──────── Recorded information ────────

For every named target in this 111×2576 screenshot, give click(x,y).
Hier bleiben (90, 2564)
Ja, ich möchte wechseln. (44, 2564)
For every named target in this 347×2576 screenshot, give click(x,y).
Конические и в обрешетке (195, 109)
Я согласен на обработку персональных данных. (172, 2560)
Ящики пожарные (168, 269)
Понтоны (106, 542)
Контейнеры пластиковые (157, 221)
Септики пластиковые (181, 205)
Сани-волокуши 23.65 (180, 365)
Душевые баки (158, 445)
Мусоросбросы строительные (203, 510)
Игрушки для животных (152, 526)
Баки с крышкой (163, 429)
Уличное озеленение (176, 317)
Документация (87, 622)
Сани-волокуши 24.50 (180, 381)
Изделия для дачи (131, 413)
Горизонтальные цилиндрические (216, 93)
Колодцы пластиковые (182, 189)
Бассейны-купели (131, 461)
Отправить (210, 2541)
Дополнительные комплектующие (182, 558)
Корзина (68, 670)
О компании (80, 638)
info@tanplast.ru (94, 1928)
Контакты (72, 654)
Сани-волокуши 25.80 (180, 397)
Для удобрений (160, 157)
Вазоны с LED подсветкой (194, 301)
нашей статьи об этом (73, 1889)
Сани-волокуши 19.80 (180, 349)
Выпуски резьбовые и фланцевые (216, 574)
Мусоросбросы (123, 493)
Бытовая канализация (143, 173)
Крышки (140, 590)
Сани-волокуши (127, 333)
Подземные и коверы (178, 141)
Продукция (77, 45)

────────
──────── Recorded information ────────

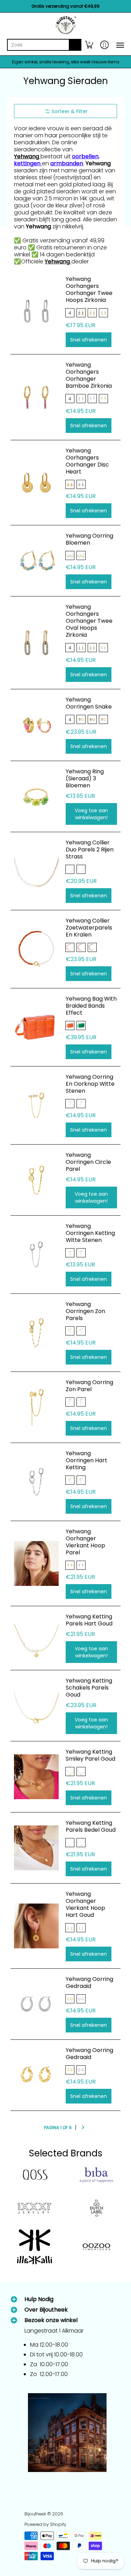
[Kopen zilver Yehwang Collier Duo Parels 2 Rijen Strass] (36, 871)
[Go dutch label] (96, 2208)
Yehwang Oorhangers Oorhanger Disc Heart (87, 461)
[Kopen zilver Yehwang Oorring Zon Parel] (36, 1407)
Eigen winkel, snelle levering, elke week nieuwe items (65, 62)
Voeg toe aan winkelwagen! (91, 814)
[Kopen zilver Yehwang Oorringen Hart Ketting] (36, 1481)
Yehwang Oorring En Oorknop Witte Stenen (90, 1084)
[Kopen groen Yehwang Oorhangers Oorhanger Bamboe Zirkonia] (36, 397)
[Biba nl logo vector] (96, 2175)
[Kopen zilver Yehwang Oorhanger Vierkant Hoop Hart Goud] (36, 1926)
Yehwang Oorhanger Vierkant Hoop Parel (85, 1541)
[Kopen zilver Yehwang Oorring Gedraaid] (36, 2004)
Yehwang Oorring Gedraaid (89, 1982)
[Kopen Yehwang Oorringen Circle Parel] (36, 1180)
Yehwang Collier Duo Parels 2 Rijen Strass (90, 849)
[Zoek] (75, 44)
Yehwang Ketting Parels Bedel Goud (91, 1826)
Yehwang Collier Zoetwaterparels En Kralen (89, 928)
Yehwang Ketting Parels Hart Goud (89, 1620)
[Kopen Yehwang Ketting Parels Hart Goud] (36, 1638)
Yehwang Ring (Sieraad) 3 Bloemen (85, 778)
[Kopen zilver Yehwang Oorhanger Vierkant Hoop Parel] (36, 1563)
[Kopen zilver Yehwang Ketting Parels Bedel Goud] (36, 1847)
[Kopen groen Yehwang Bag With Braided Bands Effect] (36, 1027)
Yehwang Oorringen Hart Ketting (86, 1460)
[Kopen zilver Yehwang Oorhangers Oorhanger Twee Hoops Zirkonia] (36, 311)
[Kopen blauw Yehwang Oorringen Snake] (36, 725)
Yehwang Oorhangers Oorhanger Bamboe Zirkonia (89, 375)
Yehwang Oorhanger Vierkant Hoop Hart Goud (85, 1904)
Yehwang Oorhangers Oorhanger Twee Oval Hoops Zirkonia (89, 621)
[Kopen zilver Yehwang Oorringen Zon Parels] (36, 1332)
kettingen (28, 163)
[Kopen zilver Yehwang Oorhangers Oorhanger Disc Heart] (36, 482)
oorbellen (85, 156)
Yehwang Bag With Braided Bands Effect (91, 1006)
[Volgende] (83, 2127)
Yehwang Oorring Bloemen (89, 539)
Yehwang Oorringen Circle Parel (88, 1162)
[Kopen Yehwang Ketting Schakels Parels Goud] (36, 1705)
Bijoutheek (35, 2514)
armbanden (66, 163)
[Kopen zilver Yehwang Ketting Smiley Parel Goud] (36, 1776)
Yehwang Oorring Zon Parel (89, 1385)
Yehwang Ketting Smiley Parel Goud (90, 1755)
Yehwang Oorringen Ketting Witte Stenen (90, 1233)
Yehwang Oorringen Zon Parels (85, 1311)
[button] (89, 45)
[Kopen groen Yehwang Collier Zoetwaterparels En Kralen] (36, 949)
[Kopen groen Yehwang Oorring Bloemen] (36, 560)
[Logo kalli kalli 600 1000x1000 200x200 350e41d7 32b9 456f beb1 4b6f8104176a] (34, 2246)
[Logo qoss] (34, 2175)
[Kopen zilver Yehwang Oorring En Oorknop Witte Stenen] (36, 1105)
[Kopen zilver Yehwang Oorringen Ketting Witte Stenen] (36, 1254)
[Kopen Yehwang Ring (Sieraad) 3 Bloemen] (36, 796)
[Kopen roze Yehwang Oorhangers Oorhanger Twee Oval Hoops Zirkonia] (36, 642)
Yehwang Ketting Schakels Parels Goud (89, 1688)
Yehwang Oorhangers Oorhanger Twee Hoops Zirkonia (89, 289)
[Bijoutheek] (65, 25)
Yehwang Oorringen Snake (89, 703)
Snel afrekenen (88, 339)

────────

Above are the records; repeat exactly the lines from the one holding "Баки с крышкой (163, 429)" down to the one holding "Продукция (77, 45)", end lines included.

● Finished task:
Баки с крышкой (163, 429)
Уличное озеленение (176, 317)
Документация (87, 622)
Сани-волокуши 24.50 (180, 381)
Изделия для дачи (131, 413)
Горизонтальные цилиндрические (216, 93)
Колодцы пластиковые (182, 189)
Бассейны-купели (131, 461)
Отправить (210, 2541)
Дополнительные комплектующие (182, 558)
Корзина (68, 670)
О компании (80, 638)
info@tanplast.ru (94, 1928)
Контакты (72, 654)
Сани-волокуши 25.80 (180, 397)
Для удобрений (160, 157)
Вазоны с LED подсветкой (194, 301)
нашей статьи об этом (73, 1889)
Сани-волокуши 19.80 (180, 349)
Выпуски резьбовые и фланцевые (216, 574)
Мусоросбросы (123, 493)
Бытовая канализация (143, 173)
Крышки (140, 590)
Сани-волокуши (127, 333)
Подземные и коверы (178, 141)
Продукция (77, 45)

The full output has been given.